***** EXTRACTED DATA
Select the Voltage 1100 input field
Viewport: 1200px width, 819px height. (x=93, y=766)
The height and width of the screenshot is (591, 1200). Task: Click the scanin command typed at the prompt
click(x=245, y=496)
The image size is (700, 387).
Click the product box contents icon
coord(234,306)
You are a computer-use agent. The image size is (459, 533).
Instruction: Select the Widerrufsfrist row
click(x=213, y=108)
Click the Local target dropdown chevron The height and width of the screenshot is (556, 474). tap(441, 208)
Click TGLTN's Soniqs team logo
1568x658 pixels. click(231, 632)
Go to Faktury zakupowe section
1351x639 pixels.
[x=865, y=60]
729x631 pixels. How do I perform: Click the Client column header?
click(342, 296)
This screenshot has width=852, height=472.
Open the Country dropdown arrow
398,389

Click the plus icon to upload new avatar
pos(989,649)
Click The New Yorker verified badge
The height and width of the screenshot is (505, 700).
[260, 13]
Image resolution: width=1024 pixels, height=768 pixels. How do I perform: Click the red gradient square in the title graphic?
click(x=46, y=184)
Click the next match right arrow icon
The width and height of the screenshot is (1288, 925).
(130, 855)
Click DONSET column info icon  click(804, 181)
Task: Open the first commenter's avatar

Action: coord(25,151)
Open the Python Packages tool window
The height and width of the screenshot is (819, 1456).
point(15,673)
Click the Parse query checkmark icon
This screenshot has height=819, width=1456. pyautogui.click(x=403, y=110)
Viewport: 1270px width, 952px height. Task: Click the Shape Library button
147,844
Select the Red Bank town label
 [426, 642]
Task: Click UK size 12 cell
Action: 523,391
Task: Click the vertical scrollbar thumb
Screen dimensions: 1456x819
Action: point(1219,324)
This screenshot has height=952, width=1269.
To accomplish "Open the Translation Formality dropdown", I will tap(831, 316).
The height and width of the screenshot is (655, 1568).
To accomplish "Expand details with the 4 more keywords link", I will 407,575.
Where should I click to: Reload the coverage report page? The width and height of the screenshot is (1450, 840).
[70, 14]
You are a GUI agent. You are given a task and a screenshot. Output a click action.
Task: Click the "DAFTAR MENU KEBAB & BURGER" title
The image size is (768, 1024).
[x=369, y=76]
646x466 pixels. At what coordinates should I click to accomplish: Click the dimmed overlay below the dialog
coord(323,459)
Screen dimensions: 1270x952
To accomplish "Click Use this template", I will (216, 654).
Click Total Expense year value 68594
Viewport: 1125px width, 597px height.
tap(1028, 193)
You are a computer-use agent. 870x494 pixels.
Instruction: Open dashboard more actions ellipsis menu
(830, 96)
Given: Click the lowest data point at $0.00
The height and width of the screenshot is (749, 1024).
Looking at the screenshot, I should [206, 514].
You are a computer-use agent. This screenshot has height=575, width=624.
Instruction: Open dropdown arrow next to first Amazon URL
**********
_WRITTEN PROBLEM_. Convert the records, from their start through the line containing "click(x=213, y=108)", into a Markdown table with the columns Row and Line. Omit blank lines.

_RESULT FOR THIS EXERCISE_.
| Row | Line |
|---|---|
| 1 | Select the Voltage 1100 input field |
| 2 | Viewport: 1200px width, 819px height. (x=93, y=766) |
| 3 | The height and width of the screenshot is (591, 1200). Task: Click the scanin command typed at the prompt |
| 4 | click(x=245, y=496) |
| 5 | The image size is (700, 387). |
| 6 | Click the product box contents icon |
| 7 | coord(234,306) |
| 8 | You are a computer-use agent. The image size is (459, 533). |
| 9 | Instruction: Select the Widerrufsfrist row |
| 10 | click(x=213, y=108) |